Data listing
⁂
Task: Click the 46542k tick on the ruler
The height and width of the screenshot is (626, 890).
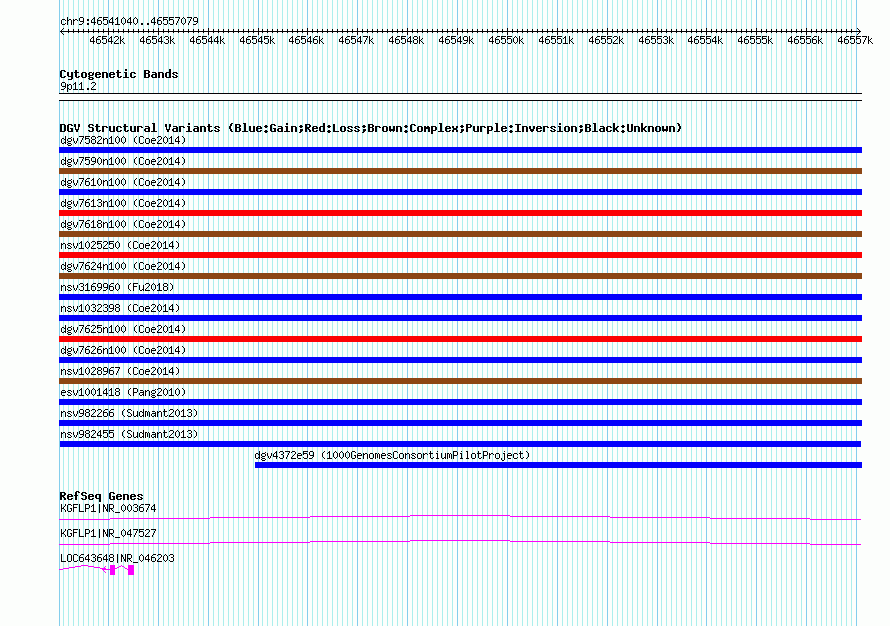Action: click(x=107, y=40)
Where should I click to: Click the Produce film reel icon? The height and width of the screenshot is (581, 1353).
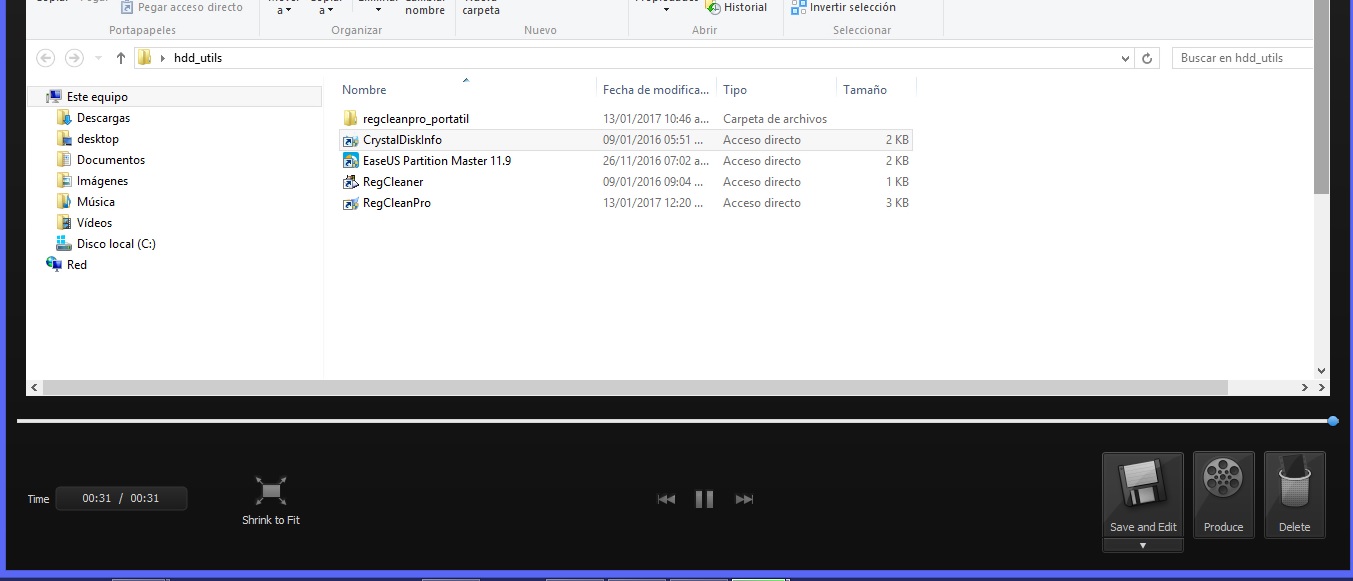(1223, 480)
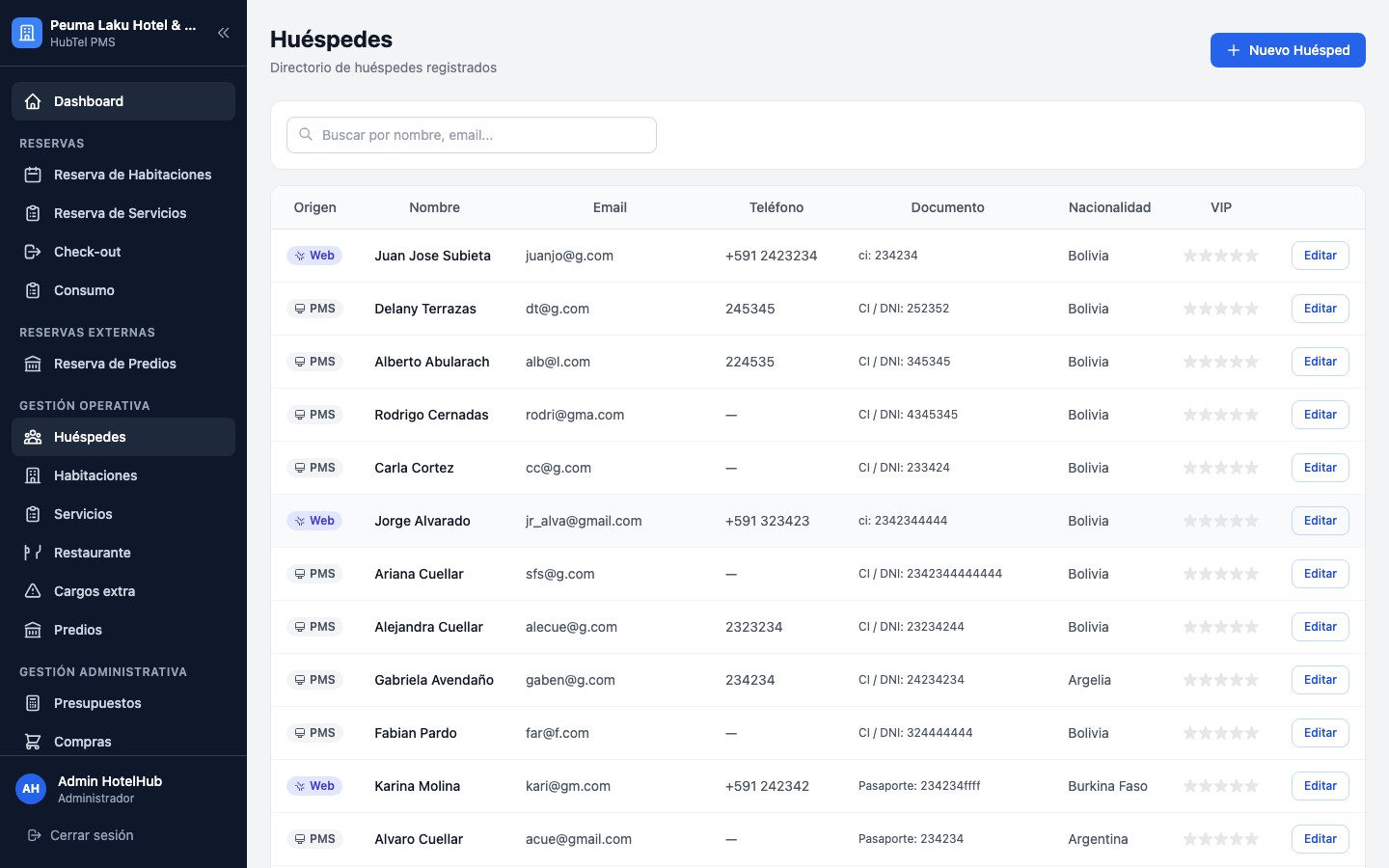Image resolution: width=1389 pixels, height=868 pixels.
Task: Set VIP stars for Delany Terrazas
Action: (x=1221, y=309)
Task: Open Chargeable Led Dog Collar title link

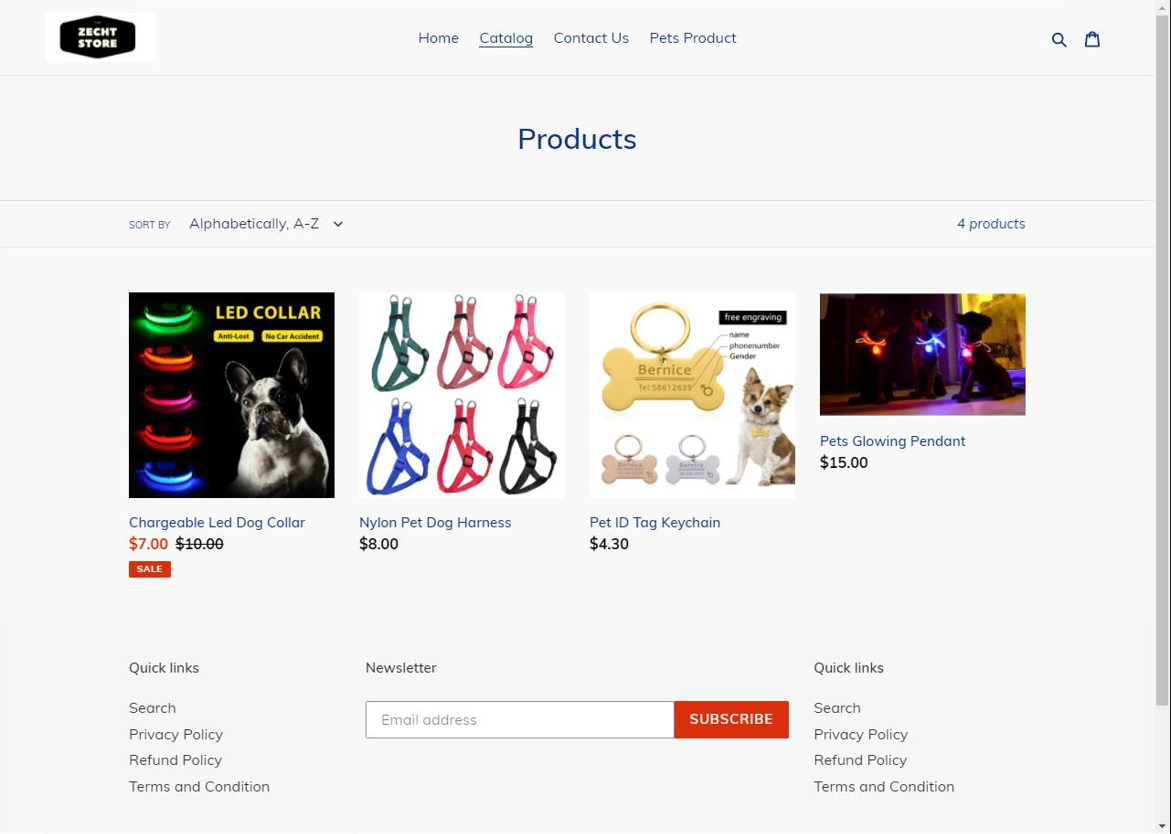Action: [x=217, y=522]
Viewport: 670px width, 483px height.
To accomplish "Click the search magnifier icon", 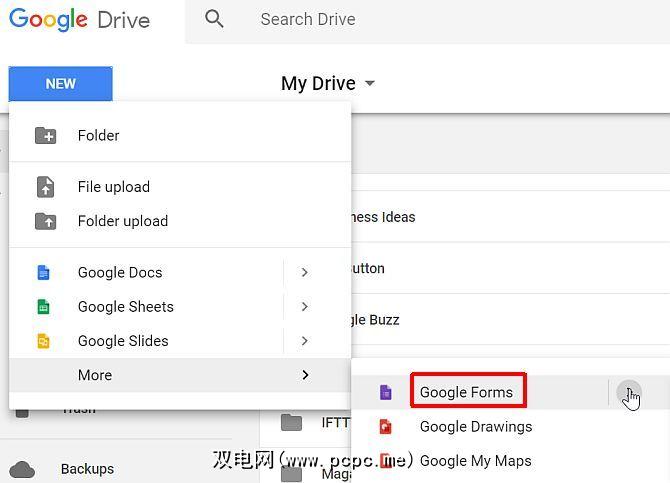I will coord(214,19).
⁂
The problem
From the first line above through the line containing "Viewport: 670px width, 483px height.", copy everything exactly, without the pictures.

Problem solution
Task: Click the 46542k tick on the ruler
The height and width of the screenshot is (626, 890).
Action: click(x=107, y=40)
Where should I click to: Click the Produce film reel icon? The height and width of the screenshot is (581, 1353).
(1223, 480)
Image resolution: width=1389 pixels, height=868 pixels.
Task: Set VIP stars for Delany Terrazas
Action: (x=1221, y=309)
Task: Open Chargeable Led Dog Collar title link

Action: [x=217, y=522]
Viewport: 670px width, 483px height.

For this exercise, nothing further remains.